Dataset entries -
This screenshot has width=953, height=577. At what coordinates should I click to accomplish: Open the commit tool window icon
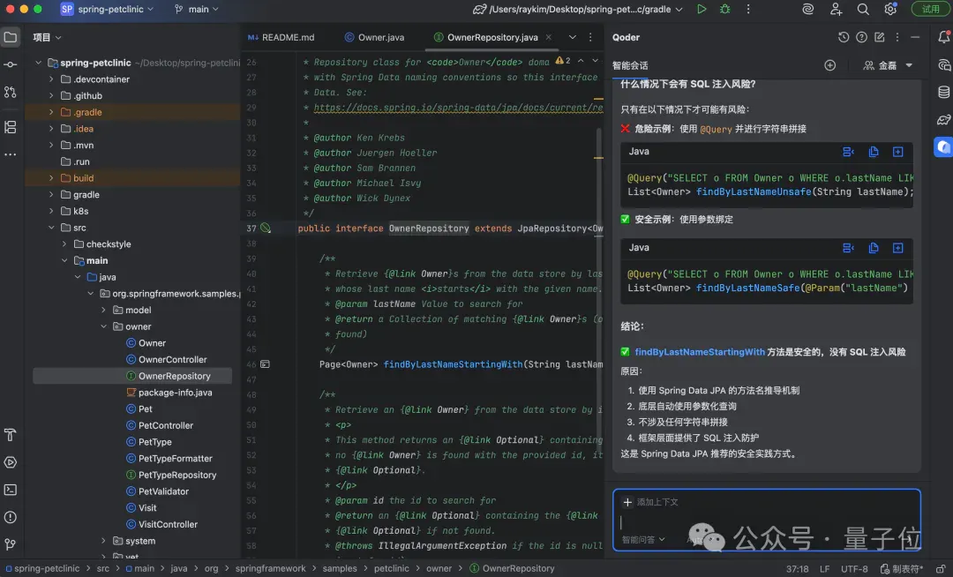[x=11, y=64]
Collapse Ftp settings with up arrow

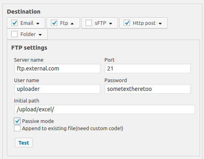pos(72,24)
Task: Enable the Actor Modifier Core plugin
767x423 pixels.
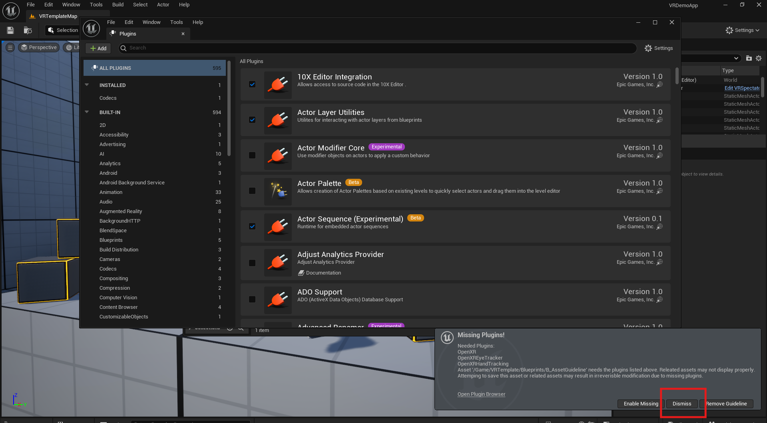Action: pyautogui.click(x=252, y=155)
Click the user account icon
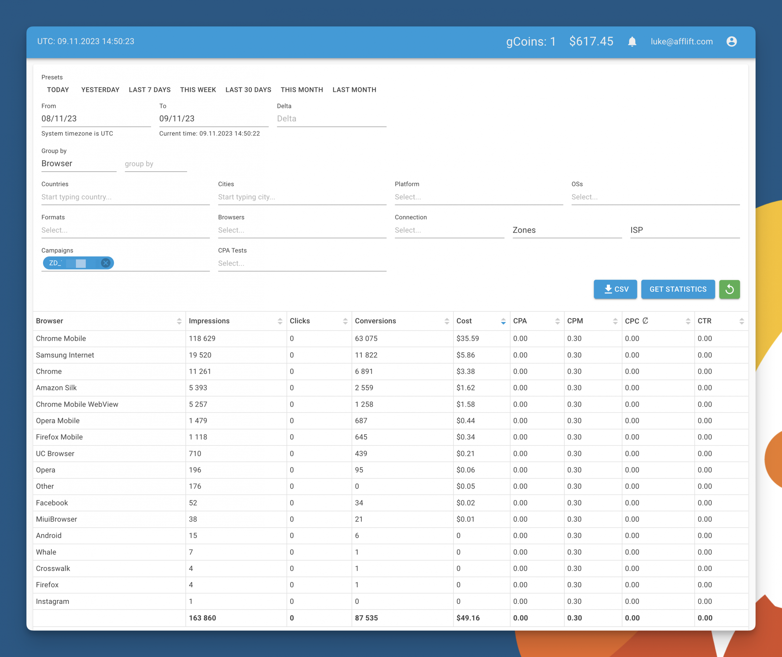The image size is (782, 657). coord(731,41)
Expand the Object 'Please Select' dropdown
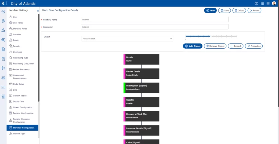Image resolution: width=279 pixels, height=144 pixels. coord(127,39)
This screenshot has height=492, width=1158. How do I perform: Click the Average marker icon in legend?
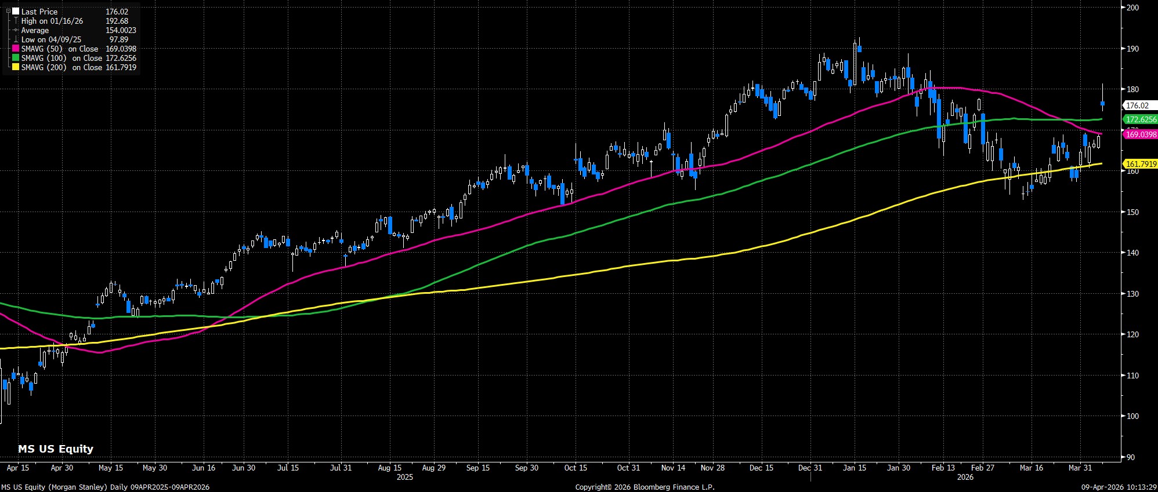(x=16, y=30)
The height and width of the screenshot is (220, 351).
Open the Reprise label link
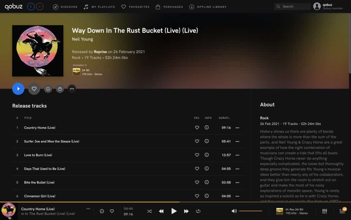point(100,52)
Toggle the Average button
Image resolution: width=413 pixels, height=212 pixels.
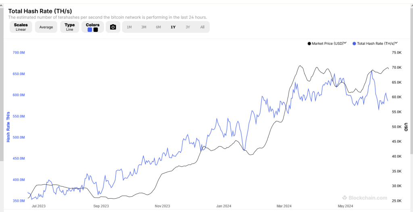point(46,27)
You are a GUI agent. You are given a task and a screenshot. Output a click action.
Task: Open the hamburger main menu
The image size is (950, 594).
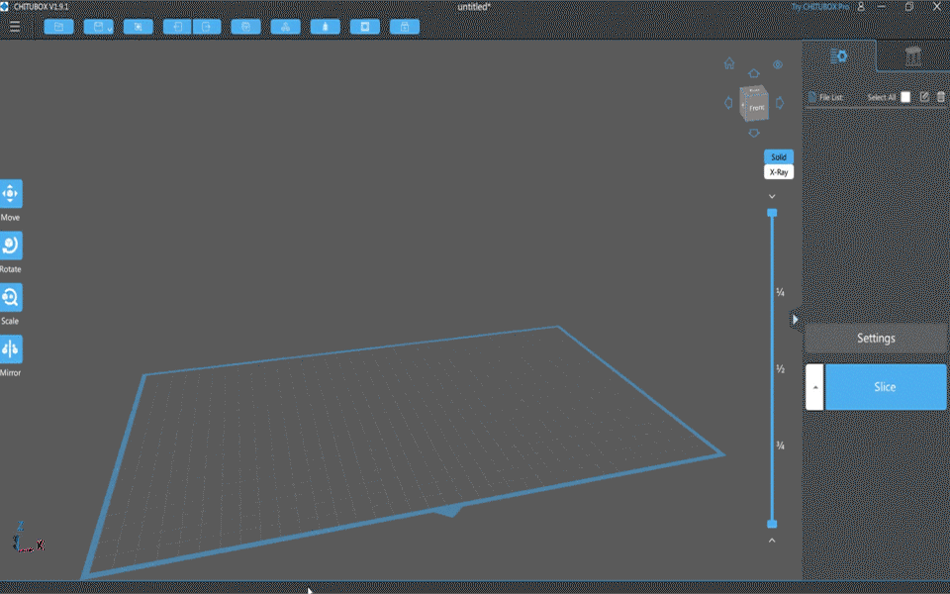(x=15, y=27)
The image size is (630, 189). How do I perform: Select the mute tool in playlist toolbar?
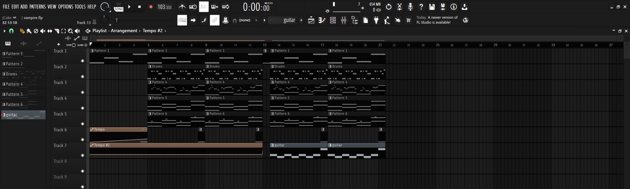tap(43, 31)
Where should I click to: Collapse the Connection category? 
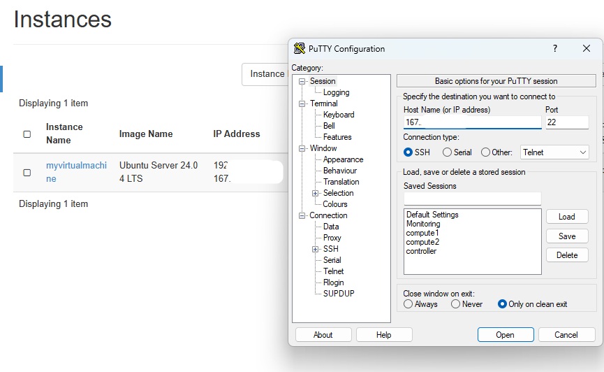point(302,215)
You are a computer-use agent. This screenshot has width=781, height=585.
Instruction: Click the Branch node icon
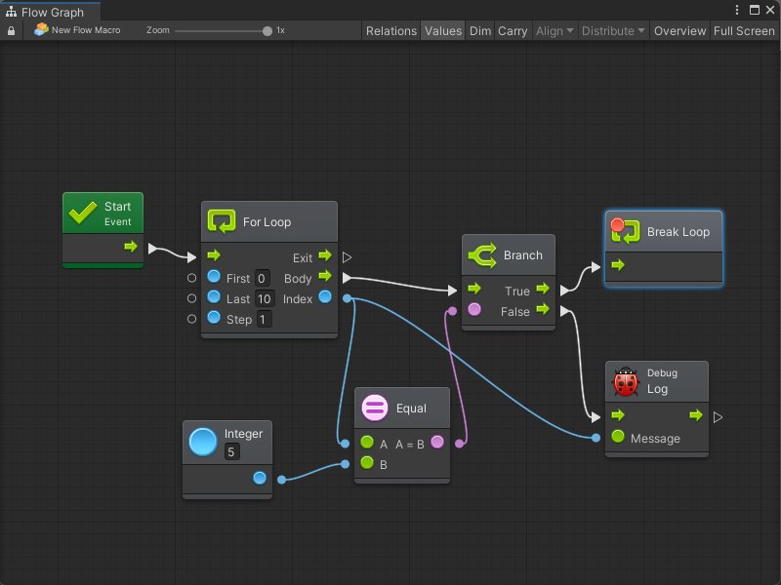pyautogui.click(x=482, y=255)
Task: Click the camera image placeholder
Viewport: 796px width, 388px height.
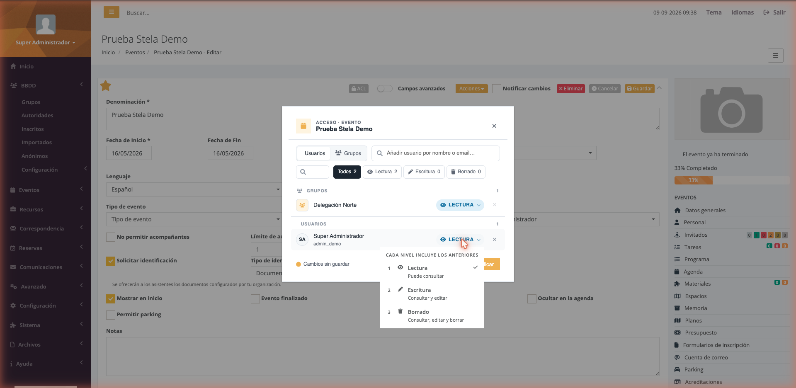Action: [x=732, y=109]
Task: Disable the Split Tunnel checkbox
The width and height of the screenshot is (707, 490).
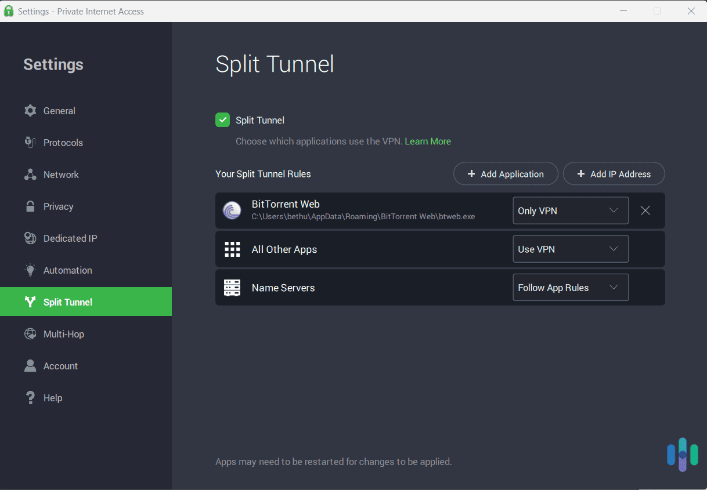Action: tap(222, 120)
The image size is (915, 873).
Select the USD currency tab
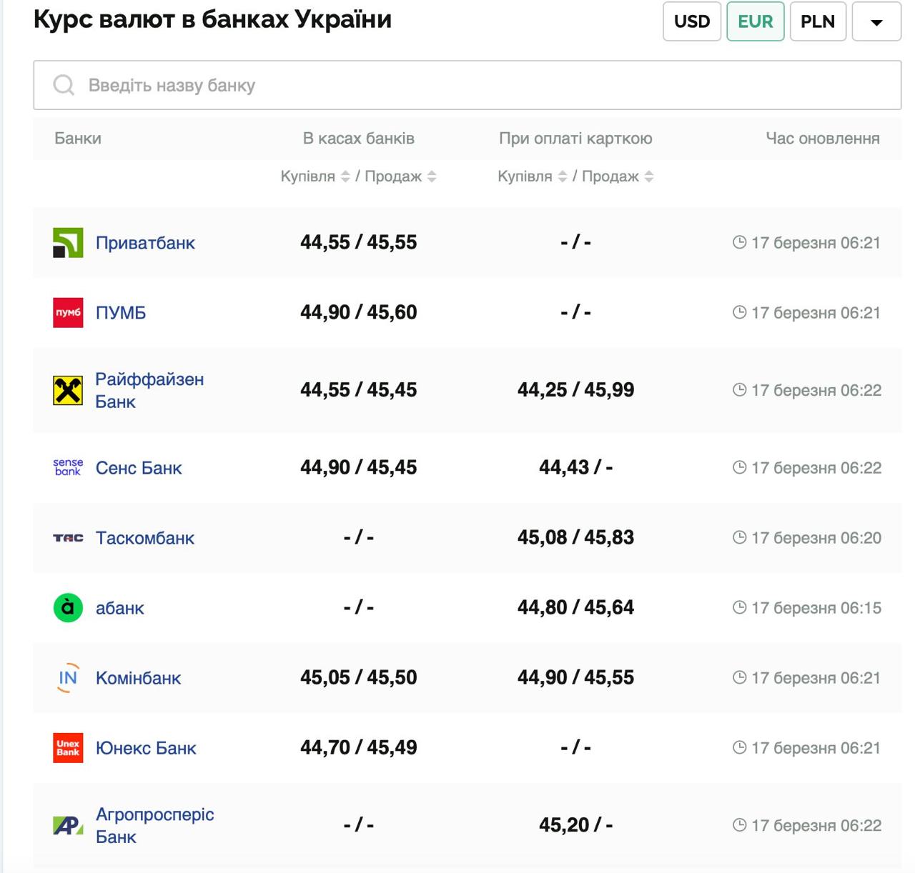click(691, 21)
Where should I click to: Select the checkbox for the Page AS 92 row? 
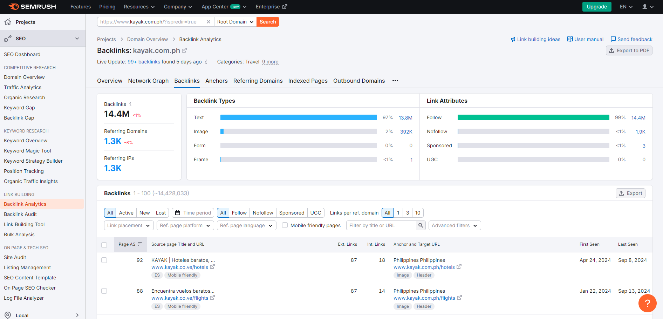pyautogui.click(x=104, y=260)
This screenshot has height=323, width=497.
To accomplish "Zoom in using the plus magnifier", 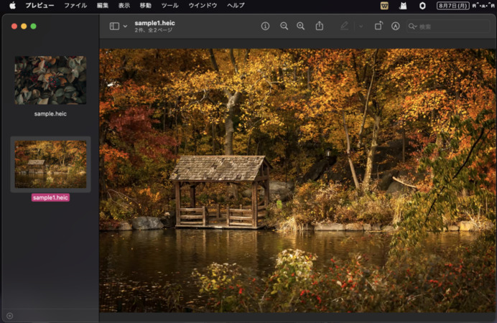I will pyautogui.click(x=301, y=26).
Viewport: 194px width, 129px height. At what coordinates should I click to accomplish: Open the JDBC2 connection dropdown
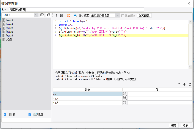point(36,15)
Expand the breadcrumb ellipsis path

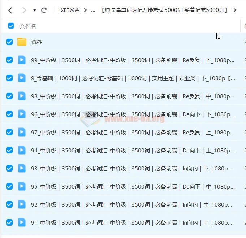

INSTRUCTIONS TO FOLLOW - Nothing but a number should be given: the number of lines in the records that contain the word "agent".

ANSWER SPACE - 2